Assuming that the precedence of + (and -) is 1 and the precedence of * (and /) is 2, we have:

2 + 3 * 4 * 5 - 6

|---------------|   : prec 1
    |-------|       : prec 2

The sub-expression multiplying the three numbers has a minimal precedence of 2. The sub-expression spanning the whole original expression has a minimal precedence of 1.

Here's a more complex example, adding a power operator ^ with precedence 3:

2 + 3 ^ 2 * 3 + 4

|---------------|   : prec 1
    |-------|       : prec 2
    |---|           : prec 3

Associativity

Binary operators, in addition to precedence, also have the concept of associativity. Simply put, left associative operators stick to the left stronger than to the right; right associative operators vice versa.

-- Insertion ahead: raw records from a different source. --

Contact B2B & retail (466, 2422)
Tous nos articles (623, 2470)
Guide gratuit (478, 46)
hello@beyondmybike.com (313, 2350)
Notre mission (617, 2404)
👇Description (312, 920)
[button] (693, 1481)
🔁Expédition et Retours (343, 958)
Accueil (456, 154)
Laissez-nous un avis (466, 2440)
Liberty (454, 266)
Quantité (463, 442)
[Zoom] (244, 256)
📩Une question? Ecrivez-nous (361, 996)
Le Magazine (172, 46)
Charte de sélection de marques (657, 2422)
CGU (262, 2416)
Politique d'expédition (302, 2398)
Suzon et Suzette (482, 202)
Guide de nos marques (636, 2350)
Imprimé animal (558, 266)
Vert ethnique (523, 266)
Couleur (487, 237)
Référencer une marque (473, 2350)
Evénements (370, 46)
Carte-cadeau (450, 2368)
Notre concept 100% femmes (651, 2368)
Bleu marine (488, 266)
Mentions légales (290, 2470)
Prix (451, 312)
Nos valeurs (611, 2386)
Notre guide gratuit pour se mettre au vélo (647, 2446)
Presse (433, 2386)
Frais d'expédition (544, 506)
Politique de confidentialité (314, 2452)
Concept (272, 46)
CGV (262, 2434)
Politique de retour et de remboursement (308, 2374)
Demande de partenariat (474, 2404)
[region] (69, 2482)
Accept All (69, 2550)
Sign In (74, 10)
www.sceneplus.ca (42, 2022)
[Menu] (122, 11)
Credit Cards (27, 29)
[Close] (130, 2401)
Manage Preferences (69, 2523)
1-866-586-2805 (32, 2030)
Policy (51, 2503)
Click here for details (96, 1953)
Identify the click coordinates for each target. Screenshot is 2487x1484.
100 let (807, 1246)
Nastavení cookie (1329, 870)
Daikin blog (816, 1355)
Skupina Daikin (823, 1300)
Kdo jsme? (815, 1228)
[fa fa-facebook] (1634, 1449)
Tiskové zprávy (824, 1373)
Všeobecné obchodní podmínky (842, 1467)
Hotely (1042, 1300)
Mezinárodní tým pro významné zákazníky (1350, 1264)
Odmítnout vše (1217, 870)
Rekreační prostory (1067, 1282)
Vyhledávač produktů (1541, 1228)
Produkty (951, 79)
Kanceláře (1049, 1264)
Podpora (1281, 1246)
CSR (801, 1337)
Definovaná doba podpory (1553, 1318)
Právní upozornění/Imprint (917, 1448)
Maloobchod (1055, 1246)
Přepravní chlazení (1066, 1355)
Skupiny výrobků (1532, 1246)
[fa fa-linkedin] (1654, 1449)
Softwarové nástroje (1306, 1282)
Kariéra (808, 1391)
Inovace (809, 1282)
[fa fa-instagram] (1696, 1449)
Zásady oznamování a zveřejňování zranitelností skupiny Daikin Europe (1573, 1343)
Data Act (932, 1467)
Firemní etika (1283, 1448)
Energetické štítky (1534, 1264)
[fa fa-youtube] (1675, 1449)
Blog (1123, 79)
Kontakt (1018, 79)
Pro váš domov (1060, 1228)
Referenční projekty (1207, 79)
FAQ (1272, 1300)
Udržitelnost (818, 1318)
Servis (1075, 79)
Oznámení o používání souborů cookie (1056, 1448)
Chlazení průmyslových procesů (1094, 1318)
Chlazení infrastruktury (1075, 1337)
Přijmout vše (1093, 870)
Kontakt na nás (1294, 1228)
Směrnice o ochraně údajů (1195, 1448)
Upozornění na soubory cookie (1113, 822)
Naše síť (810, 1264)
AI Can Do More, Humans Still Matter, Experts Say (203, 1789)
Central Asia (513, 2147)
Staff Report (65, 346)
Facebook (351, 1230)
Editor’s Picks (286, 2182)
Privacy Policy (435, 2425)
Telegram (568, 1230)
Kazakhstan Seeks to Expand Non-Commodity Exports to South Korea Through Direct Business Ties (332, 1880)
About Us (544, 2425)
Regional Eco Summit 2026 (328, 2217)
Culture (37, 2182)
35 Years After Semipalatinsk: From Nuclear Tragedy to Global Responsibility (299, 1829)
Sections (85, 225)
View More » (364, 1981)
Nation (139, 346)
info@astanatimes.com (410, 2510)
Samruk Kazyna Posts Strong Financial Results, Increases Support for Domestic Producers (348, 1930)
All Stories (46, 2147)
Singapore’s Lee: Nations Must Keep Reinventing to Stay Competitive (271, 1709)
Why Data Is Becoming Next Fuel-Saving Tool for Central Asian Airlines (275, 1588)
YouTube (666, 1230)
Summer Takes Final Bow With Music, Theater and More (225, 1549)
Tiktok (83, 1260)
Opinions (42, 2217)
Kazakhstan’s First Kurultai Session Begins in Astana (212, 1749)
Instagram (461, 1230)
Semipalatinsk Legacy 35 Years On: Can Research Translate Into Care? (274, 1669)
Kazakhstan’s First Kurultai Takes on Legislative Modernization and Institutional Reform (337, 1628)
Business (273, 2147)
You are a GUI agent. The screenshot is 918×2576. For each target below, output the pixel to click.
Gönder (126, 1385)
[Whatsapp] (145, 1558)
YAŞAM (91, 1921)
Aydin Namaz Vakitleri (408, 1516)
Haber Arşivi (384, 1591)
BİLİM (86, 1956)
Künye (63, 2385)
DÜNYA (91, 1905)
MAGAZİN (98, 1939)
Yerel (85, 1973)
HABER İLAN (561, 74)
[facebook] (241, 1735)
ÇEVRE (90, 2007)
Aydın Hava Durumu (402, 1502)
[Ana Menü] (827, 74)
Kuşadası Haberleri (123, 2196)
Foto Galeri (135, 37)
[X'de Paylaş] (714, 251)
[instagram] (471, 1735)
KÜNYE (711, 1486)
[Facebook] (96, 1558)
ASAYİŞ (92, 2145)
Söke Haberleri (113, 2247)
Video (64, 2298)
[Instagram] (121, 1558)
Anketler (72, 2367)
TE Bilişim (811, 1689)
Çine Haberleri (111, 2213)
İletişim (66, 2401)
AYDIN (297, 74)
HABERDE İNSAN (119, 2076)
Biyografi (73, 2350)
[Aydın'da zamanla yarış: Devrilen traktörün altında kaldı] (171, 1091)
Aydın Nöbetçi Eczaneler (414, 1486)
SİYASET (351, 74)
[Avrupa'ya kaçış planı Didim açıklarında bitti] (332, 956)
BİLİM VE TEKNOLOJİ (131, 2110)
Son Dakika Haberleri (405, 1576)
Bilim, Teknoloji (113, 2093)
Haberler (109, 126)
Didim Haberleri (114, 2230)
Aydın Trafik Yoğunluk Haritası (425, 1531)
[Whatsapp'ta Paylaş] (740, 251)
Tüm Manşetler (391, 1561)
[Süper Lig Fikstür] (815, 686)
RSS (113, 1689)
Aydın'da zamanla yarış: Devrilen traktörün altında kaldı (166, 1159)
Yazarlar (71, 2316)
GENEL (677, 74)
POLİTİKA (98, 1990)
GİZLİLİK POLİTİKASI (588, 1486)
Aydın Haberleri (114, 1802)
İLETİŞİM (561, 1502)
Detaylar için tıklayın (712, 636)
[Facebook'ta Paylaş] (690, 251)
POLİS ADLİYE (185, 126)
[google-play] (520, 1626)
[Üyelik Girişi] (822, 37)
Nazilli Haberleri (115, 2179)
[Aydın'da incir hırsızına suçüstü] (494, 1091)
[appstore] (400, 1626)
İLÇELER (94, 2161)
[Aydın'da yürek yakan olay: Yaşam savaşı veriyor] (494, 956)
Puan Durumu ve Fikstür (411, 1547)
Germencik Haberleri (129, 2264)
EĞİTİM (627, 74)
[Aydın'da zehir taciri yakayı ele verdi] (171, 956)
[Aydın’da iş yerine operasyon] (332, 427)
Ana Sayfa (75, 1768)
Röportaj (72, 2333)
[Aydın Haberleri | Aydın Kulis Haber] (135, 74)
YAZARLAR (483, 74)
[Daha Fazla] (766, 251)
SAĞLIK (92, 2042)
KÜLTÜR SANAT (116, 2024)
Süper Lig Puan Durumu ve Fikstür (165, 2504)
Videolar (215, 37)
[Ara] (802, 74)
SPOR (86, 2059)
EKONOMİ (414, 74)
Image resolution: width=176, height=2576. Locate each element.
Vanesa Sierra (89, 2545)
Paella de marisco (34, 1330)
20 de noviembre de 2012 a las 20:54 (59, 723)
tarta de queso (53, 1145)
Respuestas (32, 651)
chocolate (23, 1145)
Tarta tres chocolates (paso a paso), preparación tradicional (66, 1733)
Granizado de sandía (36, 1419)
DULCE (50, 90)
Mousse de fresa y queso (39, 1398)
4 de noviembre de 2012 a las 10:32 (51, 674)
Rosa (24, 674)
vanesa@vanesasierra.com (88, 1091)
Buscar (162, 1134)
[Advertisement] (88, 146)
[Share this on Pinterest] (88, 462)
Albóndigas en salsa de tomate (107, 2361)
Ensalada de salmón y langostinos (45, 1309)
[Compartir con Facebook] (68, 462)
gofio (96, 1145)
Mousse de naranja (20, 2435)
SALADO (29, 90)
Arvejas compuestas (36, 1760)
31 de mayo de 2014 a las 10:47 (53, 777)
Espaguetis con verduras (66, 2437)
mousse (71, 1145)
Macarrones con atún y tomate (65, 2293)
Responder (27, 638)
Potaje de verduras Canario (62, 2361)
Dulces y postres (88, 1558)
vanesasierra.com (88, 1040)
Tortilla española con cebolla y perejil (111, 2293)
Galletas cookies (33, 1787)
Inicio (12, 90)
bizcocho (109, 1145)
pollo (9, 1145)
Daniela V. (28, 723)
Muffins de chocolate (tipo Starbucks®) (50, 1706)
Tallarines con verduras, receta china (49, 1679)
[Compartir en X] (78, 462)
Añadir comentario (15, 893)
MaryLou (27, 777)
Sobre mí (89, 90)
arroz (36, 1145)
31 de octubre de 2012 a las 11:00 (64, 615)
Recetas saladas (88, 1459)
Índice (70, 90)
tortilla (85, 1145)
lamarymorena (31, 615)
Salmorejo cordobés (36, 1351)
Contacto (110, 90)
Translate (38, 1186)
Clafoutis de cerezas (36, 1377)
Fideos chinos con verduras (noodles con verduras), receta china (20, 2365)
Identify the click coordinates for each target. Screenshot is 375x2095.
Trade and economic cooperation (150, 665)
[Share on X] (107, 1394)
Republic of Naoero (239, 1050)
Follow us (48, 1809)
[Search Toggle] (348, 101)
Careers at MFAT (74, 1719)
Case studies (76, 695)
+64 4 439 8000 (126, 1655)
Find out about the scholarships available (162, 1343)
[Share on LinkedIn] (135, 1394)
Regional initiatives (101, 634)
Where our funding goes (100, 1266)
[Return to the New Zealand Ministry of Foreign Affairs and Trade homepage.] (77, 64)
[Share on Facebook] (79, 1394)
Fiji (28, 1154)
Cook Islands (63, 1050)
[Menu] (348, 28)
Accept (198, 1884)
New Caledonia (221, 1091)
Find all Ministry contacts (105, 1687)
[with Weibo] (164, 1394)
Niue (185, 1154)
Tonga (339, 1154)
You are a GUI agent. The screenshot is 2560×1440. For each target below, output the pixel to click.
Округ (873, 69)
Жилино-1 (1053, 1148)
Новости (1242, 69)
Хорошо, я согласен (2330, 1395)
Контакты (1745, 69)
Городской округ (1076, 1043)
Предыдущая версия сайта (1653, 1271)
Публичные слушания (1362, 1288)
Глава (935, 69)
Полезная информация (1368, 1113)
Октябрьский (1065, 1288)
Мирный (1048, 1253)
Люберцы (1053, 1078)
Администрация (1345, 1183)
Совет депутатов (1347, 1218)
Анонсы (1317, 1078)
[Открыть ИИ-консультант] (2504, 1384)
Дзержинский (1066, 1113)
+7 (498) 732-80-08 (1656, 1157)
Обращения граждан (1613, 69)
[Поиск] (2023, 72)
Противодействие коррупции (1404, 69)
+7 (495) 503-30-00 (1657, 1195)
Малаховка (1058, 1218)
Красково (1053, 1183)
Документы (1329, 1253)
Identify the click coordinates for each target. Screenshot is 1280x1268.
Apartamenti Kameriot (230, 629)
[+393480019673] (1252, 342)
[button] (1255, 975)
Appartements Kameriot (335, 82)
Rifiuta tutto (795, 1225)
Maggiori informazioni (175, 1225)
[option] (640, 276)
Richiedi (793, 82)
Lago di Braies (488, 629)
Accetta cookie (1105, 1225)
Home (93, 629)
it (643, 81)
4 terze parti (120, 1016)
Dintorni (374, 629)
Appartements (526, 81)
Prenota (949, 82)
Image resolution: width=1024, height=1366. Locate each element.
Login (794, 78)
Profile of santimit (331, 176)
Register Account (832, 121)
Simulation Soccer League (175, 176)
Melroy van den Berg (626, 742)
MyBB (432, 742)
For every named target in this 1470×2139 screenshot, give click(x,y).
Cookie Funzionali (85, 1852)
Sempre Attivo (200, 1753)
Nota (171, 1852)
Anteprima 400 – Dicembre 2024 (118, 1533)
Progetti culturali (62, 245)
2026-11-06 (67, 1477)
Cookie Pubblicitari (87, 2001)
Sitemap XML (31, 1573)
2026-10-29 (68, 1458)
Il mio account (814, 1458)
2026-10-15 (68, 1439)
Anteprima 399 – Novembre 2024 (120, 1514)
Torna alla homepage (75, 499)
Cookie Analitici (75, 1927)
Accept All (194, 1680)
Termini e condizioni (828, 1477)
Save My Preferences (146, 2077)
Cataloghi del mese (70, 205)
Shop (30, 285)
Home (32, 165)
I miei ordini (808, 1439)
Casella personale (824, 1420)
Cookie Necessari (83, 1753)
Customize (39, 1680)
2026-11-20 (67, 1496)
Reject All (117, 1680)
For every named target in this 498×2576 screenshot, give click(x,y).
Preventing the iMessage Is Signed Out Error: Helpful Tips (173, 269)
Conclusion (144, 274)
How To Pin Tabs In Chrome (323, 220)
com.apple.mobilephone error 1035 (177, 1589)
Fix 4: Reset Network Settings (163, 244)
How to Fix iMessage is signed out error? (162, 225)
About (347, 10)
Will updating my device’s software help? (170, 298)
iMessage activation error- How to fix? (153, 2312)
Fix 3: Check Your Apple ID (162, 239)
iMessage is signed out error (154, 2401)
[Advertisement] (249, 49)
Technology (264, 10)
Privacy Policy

Some examples. Since addition is left associative, this:

2 + 3 + 4

Is equivalent to this:

(2 + 3) + 4

On the other hand, power (exponentiation) is right associative. This:

2 ^ 3 ^ 4

Is equivalent to this:

2 ^ (3 ^ 4)

The precedence climbing algorithm also needs to handle associativity correctly.

Nested parenthesized sub-expressions

Finally, we all know that parentheses can be used to explicitly group sub-expressions, beating operator precedence. So the following expression computes the addition before the multiplication:

2 * (3 + 5) * 7

As we'll see, the algorithm has a special provision to cleverly handle nested sub-expressions.

Precedence climbing - how it actually works

First let's define some terms. Atoms are either numbers or parenthesized expressions. Expressions consist of atoms connected by binary operators [1]. Note how these two terms are mutually dependent. This is normal in the land of grammars and parsers.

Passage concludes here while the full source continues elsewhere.